Task item: In the material below, find every line with "Juice橙汁新卡包" and pull it out.

Dataset excerpts:

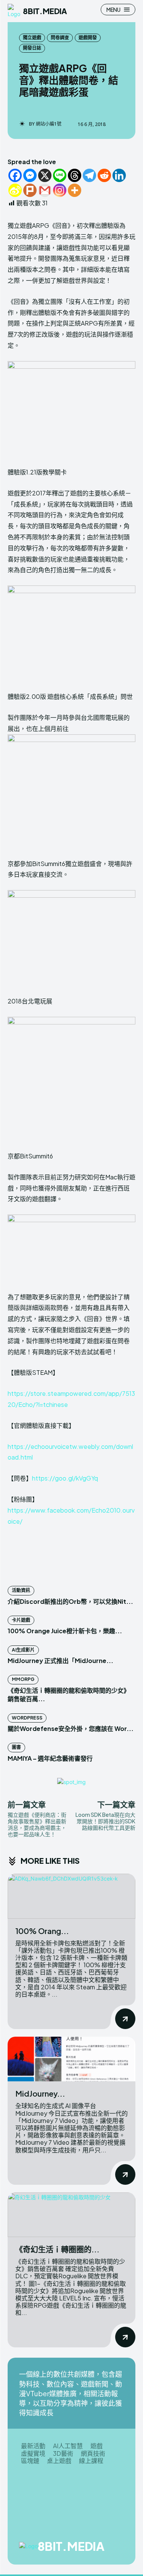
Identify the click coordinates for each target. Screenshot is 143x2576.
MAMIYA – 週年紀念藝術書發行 (50, 1758)
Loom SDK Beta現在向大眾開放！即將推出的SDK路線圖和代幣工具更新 (105, 1821)
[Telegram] (89, 175)
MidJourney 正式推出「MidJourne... (60, 1661)
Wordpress (27, 1718)
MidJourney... (40, 2093)
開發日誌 (32, 48)
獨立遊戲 (32, 37)
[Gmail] (44, 190)
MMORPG (23, 1679)
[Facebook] (15, 175)
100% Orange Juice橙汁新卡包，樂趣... (65, 1631)
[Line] (59, 175)
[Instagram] (59, 190)
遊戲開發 (88, 37)
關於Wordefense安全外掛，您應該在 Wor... (70, 1728)
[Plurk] (30, 190)
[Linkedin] (119, 175)
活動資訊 (21, 1590)
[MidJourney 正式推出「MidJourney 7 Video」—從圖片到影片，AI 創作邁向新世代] (71, 2059)
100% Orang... (42, 1931)
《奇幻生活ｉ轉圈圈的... (57, 2249)
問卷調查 (60, 37)
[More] (74, 190)
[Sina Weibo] (15, 190)
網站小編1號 (48, 124)
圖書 (16, 1747)
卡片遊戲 (21, 1620)
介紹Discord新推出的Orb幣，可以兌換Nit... (70, 1601)
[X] (44, 175)
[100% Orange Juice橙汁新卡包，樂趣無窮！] (71, 1896)
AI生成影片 (23, 1650)
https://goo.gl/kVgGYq (65, 1478)
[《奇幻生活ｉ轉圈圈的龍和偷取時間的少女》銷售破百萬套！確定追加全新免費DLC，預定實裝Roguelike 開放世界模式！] (71, 2214)
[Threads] (74, 175)
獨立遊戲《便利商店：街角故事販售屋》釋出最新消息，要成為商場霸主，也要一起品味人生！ (37, 1824)
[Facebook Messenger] (30, 175)
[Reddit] (104, 175)
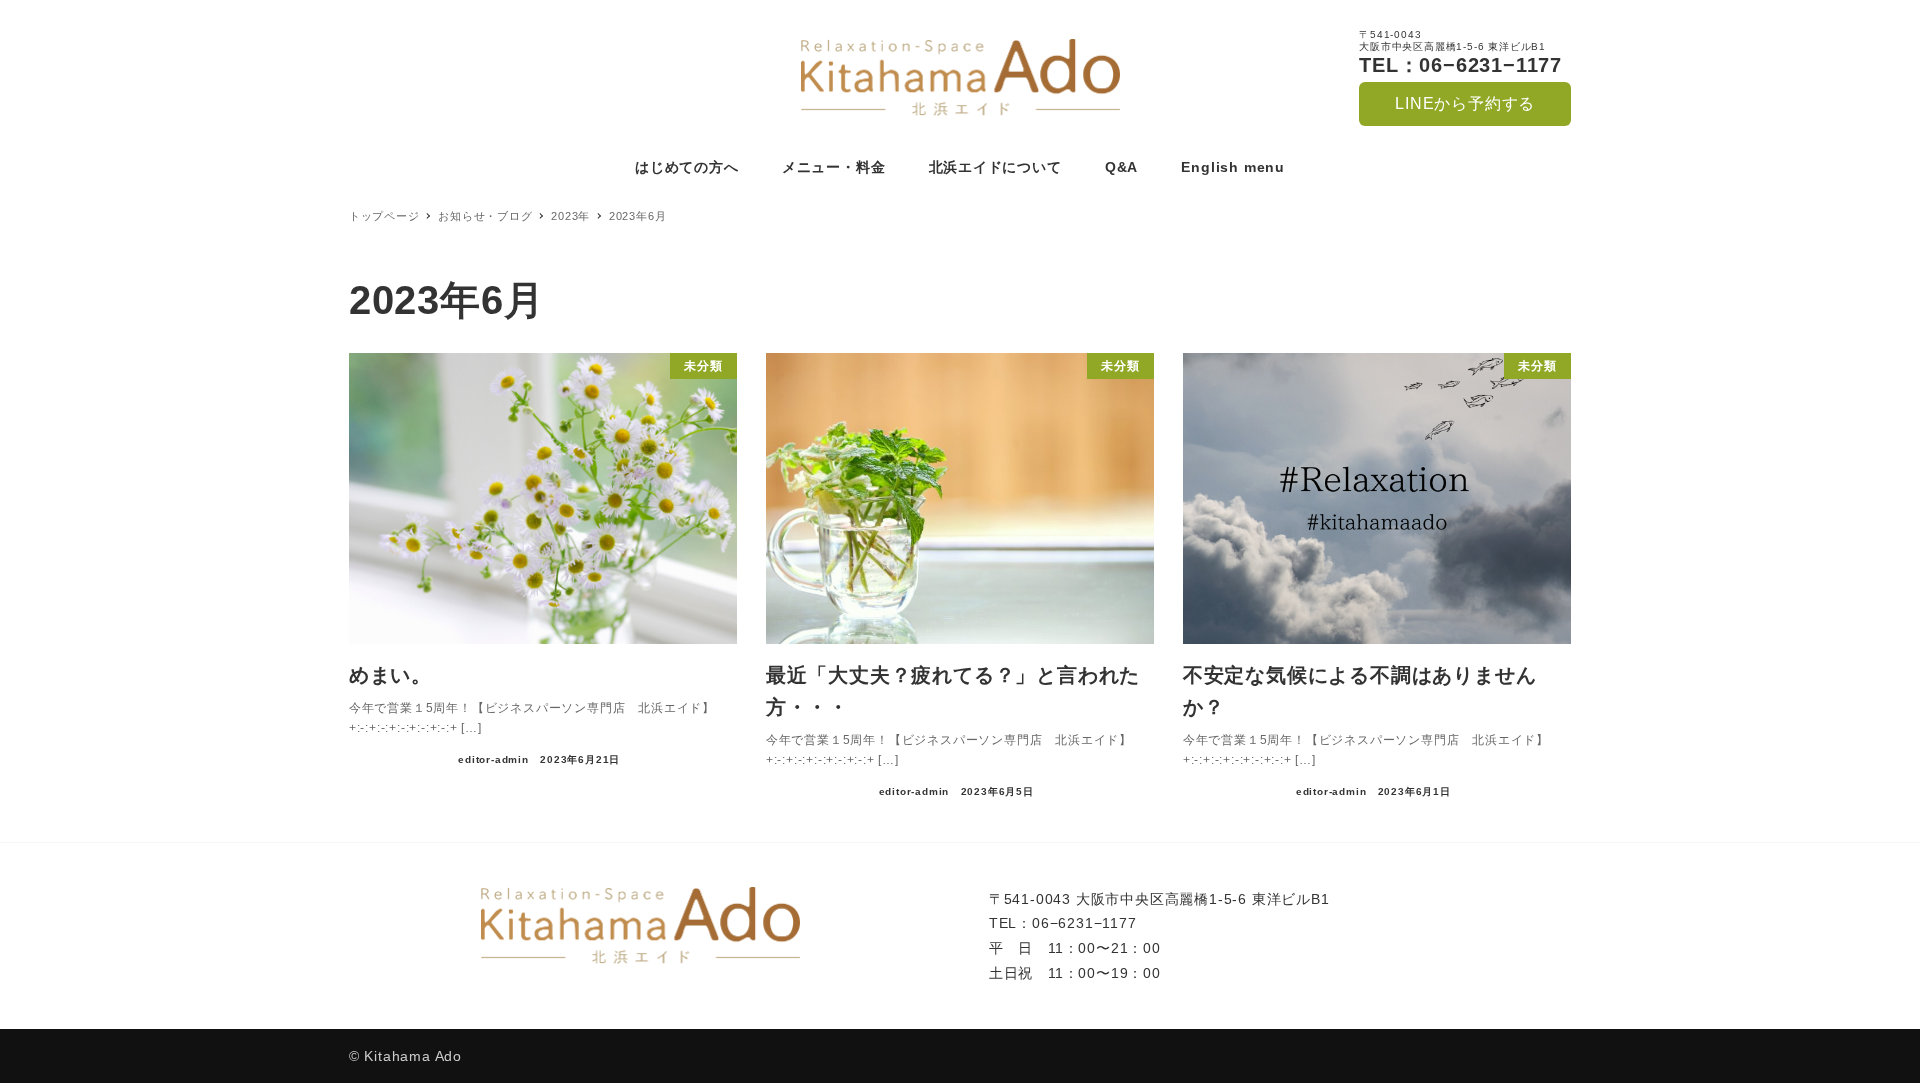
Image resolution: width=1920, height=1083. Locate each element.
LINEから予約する (1465, 103)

Task output:
100% Orange Juice橙汁新卡包，樂趣... (65, 1631)
[100% Orange Juice橙汁新卡包，樂趣無窮！] (71, 1896)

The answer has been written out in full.